■ **Assignment**
Give back exactly the lines from the line that contains "Raccordement Maison Neuve (462, 279)" to the last line of the listing below, inclusive, and no others.

============

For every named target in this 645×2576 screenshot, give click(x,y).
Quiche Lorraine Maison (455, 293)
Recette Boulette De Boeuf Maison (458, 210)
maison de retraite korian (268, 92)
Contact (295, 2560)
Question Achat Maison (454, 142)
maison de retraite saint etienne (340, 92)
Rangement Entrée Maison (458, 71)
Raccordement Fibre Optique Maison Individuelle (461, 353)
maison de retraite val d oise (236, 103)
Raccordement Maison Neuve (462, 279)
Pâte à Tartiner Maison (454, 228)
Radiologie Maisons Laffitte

============

■ **The answer**
Raccordement Maison Neuve (462, 279)
Pâte à Tartiner Maison (454, 228)
Radiologie Maisons Laffitte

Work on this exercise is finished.